Update the rows below, starting at the line containing "Task: Open the" and ending at the line containing "Action: pyautogui.click(x=1340, y=42)", by replacing "dropdown" with "menu" and keeping everything else unchanged. Give only those lines, without the pictures.

***** EXTRACTED RECORDS *****

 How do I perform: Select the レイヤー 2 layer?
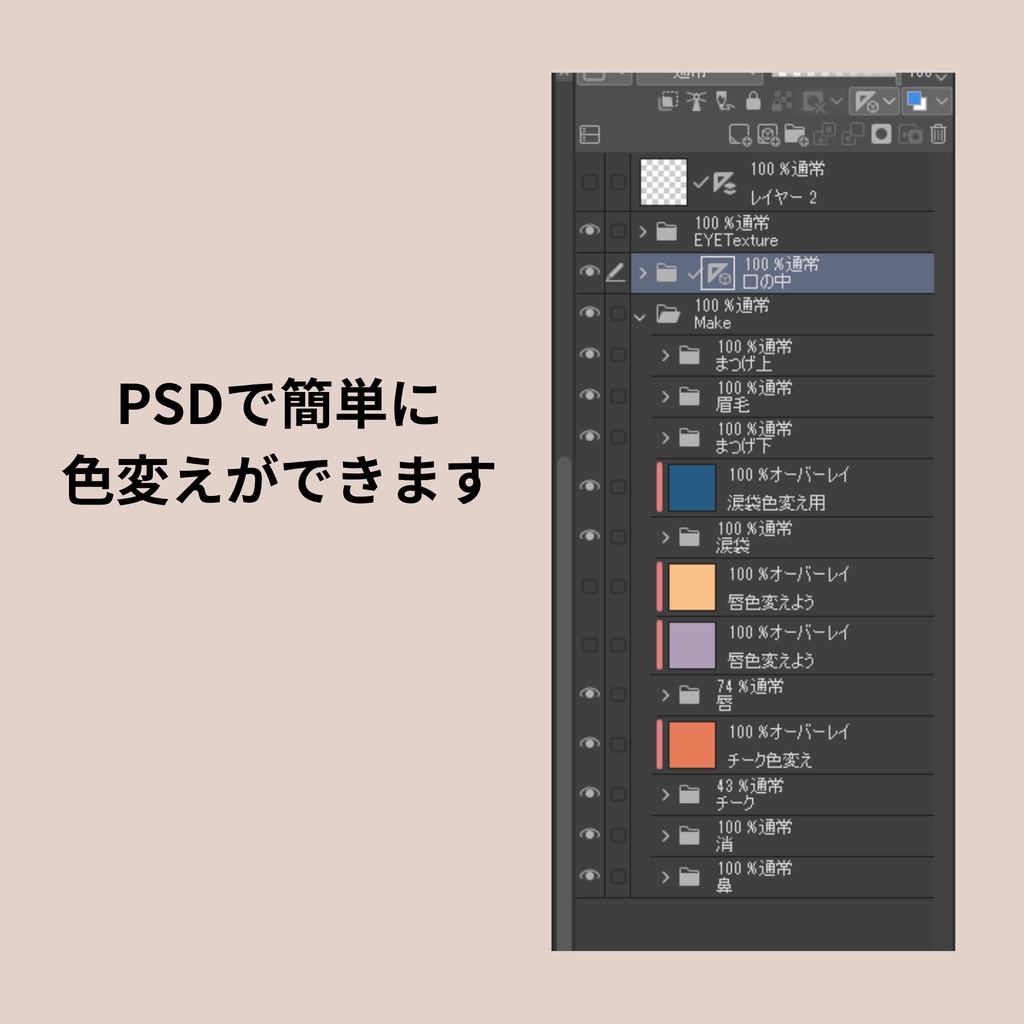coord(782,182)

*****
***** EXTRACTED RECORDS *****

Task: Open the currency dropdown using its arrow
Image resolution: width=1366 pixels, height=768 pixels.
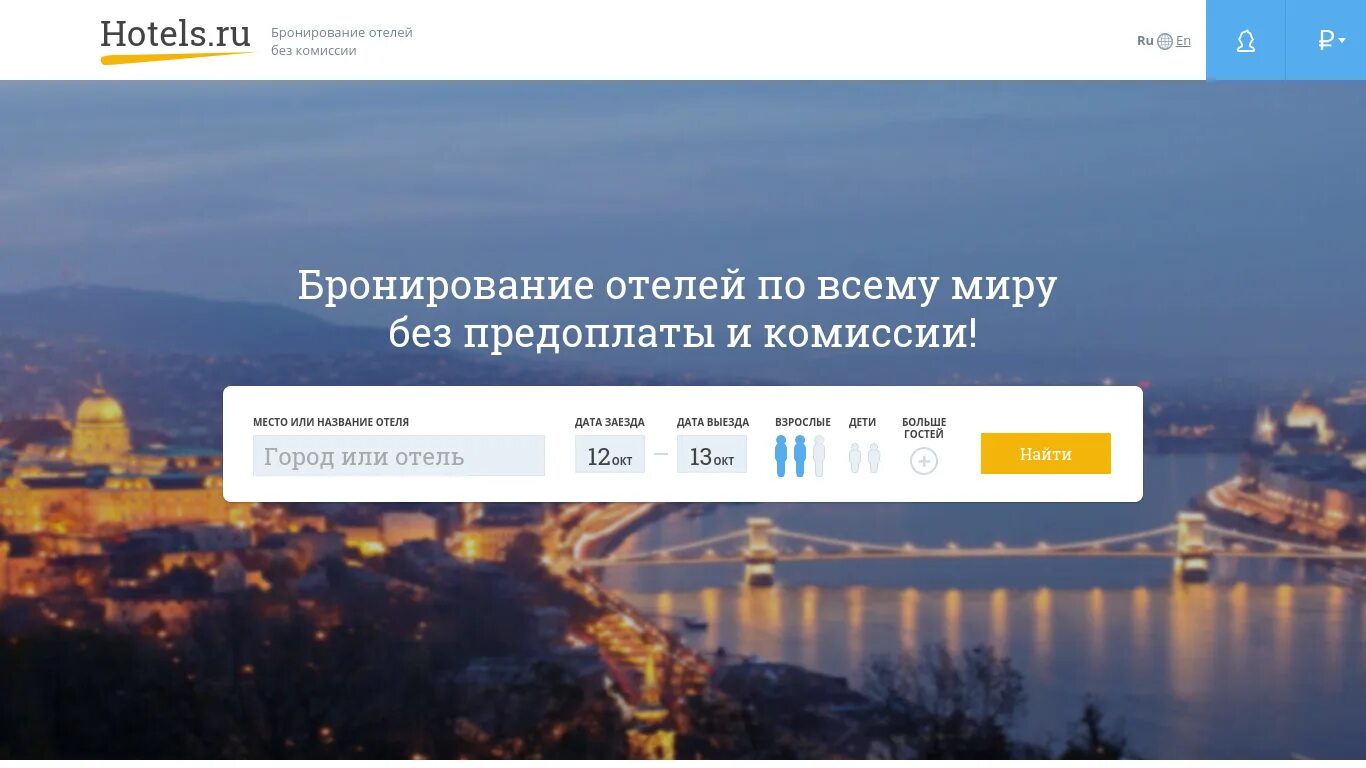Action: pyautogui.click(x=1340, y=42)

*****

## [WORKED SOLUTION]
Task: Open the currency menu using its arrow
Image resolution: width=1366 pixels, height=768 pixels.
Action: pyautogui.click(x=1340, y=42)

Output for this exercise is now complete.